* [PROBLEM STATEMENT]: Copy out every one of these data entries below with no changes at all.

Data entries

■ ■ ■

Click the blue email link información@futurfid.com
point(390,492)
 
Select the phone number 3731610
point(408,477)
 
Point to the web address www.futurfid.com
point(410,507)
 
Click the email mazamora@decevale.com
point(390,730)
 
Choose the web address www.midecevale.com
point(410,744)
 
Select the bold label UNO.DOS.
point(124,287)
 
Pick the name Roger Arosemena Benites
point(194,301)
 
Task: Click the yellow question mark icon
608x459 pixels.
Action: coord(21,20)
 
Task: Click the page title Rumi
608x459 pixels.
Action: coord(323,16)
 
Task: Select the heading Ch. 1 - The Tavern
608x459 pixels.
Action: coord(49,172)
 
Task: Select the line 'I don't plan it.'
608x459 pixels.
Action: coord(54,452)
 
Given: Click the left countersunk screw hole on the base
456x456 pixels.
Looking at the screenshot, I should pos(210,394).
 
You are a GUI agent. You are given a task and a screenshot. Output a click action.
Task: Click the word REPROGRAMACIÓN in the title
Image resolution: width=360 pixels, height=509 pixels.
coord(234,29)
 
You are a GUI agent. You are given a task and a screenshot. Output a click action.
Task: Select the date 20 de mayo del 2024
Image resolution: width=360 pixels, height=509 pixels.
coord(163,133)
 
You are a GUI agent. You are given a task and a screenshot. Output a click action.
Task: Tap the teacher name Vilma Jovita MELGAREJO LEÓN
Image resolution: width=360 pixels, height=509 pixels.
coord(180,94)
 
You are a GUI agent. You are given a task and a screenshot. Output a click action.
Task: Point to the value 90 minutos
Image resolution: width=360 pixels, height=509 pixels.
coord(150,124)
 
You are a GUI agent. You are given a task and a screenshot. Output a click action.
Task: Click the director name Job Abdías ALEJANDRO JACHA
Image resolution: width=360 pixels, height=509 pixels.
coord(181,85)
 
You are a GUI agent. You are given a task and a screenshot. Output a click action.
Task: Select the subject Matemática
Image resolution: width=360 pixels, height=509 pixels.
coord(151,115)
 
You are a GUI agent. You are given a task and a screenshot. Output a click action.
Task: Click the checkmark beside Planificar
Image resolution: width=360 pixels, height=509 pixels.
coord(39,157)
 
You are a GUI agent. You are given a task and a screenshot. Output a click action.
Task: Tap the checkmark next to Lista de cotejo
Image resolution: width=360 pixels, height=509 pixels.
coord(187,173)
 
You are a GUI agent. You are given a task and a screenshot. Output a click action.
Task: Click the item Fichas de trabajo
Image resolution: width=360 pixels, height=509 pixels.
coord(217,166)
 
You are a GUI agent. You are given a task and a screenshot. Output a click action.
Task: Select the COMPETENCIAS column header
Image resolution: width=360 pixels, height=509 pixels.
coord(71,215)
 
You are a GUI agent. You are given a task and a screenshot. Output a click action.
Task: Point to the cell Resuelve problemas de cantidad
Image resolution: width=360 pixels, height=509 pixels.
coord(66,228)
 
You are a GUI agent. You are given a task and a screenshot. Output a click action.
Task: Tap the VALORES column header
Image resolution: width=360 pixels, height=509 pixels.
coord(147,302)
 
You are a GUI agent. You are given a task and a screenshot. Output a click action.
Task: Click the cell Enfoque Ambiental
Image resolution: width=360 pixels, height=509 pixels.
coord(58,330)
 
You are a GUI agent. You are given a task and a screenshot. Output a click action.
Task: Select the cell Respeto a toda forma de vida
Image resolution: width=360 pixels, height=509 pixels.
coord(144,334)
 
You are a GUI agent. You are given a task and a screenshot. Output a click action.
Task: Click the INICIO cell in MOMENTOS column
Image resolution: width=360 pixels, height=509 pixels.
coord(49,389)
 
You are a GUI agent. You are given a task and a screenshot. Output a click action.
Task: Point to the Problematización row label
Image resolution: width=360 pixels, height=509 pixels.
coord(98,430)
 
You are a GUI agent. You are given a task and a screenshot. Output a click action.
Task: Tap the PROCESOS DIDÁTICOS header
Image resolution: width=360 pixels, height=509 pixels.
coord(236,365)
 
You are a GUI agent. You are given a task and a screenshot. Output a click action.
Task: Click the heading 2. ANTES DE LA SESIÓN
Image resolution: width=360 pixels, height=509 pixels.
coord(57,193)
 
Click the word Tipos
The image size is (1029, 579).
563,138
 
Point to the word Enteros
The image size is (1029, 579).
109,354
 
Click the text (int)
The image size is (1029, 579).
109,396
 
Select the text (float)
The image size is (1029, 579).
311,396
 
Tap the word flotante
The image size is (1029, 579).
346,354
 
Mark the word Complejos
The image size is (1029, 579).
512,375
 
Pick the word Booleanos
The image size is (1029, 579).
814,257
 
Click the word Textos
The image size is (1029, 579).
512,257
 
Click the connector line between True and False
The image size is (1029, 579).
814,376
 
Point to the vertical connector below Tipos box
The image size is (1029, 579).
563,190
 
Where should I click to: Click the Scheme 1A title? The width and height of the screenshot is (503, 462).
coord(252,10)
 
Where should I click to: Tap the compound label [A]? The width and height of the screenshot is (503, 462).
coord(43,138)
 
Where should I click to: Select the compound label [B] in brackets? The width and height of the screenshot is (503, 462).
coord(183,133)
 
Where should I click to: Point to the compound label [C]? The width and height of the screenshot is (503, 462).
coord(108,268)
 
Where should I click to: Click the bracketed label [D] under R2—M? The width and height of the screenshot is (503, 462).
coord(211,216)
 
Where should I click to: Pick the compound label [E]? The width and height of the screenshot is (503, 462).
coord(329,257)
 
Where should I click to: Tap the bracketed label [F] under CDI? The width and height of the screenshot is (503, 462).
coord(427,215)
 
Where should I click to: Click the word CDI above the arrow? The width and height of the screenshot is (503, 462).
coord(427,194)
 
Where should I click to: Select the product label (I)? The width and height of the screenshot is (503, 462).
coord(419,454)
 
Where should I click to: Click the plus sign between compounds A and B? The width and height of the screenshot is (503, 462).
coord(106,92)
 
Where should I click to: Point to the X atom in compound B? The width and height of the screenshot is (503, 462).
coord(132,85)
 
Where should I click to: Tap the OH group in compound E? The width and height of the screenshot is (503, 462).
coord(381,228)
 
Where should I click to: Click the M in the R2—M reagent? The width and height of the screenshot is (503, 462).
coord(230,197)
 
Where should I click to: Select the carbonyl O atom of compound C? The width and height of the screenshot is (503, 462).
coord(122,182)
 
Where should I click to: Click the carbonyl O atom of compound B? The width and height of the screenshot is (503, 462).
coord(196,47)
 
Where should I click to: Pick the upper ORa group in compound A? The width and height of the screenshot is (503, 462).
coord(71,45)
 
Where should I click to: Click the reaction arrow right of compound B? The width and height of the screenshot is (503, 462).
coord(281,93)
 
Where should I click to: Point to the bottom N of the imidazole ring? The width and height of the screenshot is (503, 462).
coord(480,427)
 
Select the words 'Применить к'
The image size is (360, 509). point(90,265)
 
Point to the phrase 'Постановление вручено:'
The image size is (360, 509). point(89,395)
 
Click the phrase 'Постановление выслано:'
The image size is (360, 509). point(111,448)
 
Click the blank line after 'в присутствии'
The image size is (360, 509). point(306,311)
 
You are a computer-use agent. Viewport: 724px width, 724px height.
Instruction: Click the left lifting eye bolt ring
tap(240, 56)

■ ■ ■

* [FULL ANSWER]:
Click the blue email link información@futurfid.com
point(390,492)
 
Select the phone number 3731610
point(408,477)
 
Point to the web address www.futurfid.com
point(410,507)
 
Click the email mazamora@decevale.com
point(390,730)
 
Choose the web address www.midecevale.com
point(410,744)
 
Select the bold label UNO.DOS.
point(124,287)
 
Pick the name Roger Arosemena Benites
point(194,301)
 
Task: Click the yellow question mark icon
608x459 pixels.
Action: coord(21,20)
 
Task: Click the page title Rumi
608x459 pixels.
Action: coord(323,16)
 
Task: Select the heading Ch. 1 - The Tavern
608x459 pixels.
Action: coord(49,172)
 
Task: Select the line 'I don't plan it.'
608x459 pixels.
Action: coord(54,452)
 
Given: Click the left countersunk screw hole on the base
456x456 pixels.
Looking at the screenshot, I should pos(210,394).
 
You are a GUI agent. You are given a task and a screenshot. Output a click action.
Task: Click the word REPROGRAMACIÓN in the title
Image resolution: width=360 pixels, height=509 pixels.
coord(234,29)
 
You are a GUI agent. You are given a task and a screenshot. Output a click action.
Task: Select the date 20 de mayo del 2024
Image resolution: width=360 pixels, height=509 pixels.
coord(163,133)
 
You are a GUI agent. You are given a task and a screenshot. Output a click action.
Task: Tap the teacher name Vilma Jovita MELGAREJO LEÓN
Image resolution: width=360 pixels, height=509 pixels.
coord(180,94)
 
You are a GUI agent. You are given a task and a screenshot. Output a click action.
Task: Point to the value 90 minutos
Image resolution: width=360 pixels, height=509 pixels.
coord(150,124)
 
You are a GUI agent. You are given a task and a screenshot. Output a click action.
Task: Click the director name Job Abdías ALEJANDRO JACHA
Image resolution: width=360 pixels, height=509 pixels.
coord(181,85)
 
You are a GUI agent. You are given a task and a screenshot. Output a click action.
Task: Select the subject Matemática
Image resolution: width=360 pixels, height=509 pixels.
coord(151,115)
 
You are a GUI agent. You are given a task and a screenshot. Output a click action.
Task: Click the checkmark beside Planificar
Image resolution: width=360 pixels, height=509 pixels.
coord(39,157)
 
You are a GUI agent. You are given a task and a screenshot. Output a click action.
Task: Tap the checkmark next to Lista de cotejo
Image resolution: width=360 pixels, height=509 pixels.
coord(187,173)
 
You are a GUI agent. You are given a task and a screenshot. Output a click action.
Task: Click the item Fichas de trabajo
Image resolution: width=360 pixels, height=509 pixels.
coord(217,166)
 
You are a GUI agent. You are given a task and a screenshot. Output a click action.
Task: Select the COMPETENCIAS column header
Image resolution: width=360 pixels, height=509 pixels.
coord(71,215)
 
You are a GUI agent. You are given a task and a screenshot. Output a click action.
Task: Point to the cell Resuelve problemas de cantidad
Image resolution: width=360 pixels, height=509 pixels.
coord(66,228)
 
You are a GUI agent. You are given a task and a screenshot. Output a click action.
Task: Tap the VALORES column header
Image resolution: width=360 pixels, height=509 pixels.
coord(147,302)
 
You are a GUI agent. You are given a task and a screenshot. Output a click action.
Task: Click the cell Enfoque Ambiental
Image resolution: width=360 pixels, height=509 pixels.
coord(58,330)
 
You are a GUI agent. You are given a task and a screenshot. Output a click action.
Task: Select the cell Respeto a toda forma de vida
Image resolution: width=360 pixels, height=509 pixels.
coord(144,334)
 
You are a GUI agent. You are given a task and a screenshot. Output a click action.
Task: Click the INICIO cell in MOMENTOS column
Image resolution: width=360 pixels, height=509 pixels.
coord(49,389)
 
You are a GUI agent. You are given a task and a screenshot. Output a click action.
Task: Point to the Problematización row label
Image resolution: width=360 pixels, height=509 pixels.
coord(98,430)
 
You are a GUI agent. You are given a task and a screenshot. Output a click action.
Task: Tap the PROCESOS DIDÁTICOS header
Image resolution: width=360 pixels, height=509 pixels.
coord(236,365)
 
You are a GUI agent. You are given a task and a screenshot. Output a click action.
Task: Click the heading 2. ANTES DE LA SESIÓN
Image resolution: width=360 pixels, height=509 pixels.
coord(57,193)
 
Click the word Tipos
The image size is (1029, 579).
563,138
 
Point to the word Enteros
The image size is (1029, 579).
109,354
 
Click the text (int)
The image size is (1029, 579).
109,396
 
Select the text (float)
The image size is (1029, 579).
311,396
 
Tap the word flotante
The image size is (1029, 579).
346,354
 
Mark the word Complejos
The image size is (1029, 579).
512,375
 
Pick the word Booleanos
The image size is (1029, 579).
814,257
 
Click the word Textos
The image size is (1029, 579).
512,257
 
Click the connector line between True and False
The image size is (1029, 579).
814,376
 
Point to the vertical connector below Tipos box
The image size is (1029, 579).
563,190
 
Where should I click to: Click the Scheme 1A title? The width and height of the screenshot is (503, 462).
coord(252,10)
 
Where should I click to: Tap the compound label [A]? The width and height of the screenshot is (503, 462).
coord(43,138)
 
Where should I click to: Select the compound label [B] in brackets? The width and height of the screenshot is (503, 462).
coord(183,133)
 
Where should I click to: Point to the compound label [C]? The width and height of the screenshot is (503, 462).
coord(108,268)
 
Where should I click to: Click the bracketed label [D] under R2—M? The width and height of the screenshot is (503, 462).
coord(211,216)
 
Where should I click to: Pick the compound label [E]? The width and height of the screenshot is (503, 462).
coord(329,257)
 
Where should I click to: Tap the bracketed label [F] under CDI? The width and height of the screenshot is (503, 462).
coord(427,215)
 
Where should I click to: Click the word CDI above the arrow? The width and height of the screenshot is (503, 462).
coord(427,194)
 
Where should I click to: Select the product label (I)? The width and height of the screenshot is (503, 462).
coord(419,454)
 
Where should I click to: Click the plus sign between compounds A and B? The width and height of the screenshot is (503, 462).
coord(106,92)
 
Where should I click to: Point to the X atom in compound B? The width and height of the screenshot is (503, 462).
coord(132,85)
 
Where should I click to: Tap the OH group in compound E? The width and height of the screenshot is (503, 462).
coord(381,228)
 
Where should I click to: Click the M in the R2—M reagent? The width and height of the screenshot is (503, 462).
coord(230,197)
 
Where should I click to: Select the carbonyl O atom of compound C? The width and height of the screenshot is (503, 462).
coord(122,182)
 
Where should I click to: Click the carbonyl O atom of compound B? The width and height of the screenshot is (503, 462).
coord(196,47)
 
Where should I click to: Pick the upper ORa group in compound A? The width and height of the screenshot is (503, 462).
coord(71,45)
 
Where should I click to: Click the reaction arrow right of compound B? The width and height of the screenshot is (503, 462).
coord(281,93)
 
Where should I click to: Point to the bottom N of the imidazole ring? The width and height of the screenshot is (503, 462).
coord(480,427)
 
Select the words 'Применить к'
The image size is (360, 509). point(90,265)
 
Point to the phrase 'Постановление вручено:'
The image size is (360, 509). point(89,395)
 
Click the phrase 'Постановление выслано:'
The image size is (360, 509). point(111,448)
 
Click the blank line after 'в присутствии'
The image size is (360, 509). point(306,311)
 
You are a computer-use agent. Viewport: 724px width, 724px height.
Instruction: Click the left lifting eye bolt ring
tap(240, 56)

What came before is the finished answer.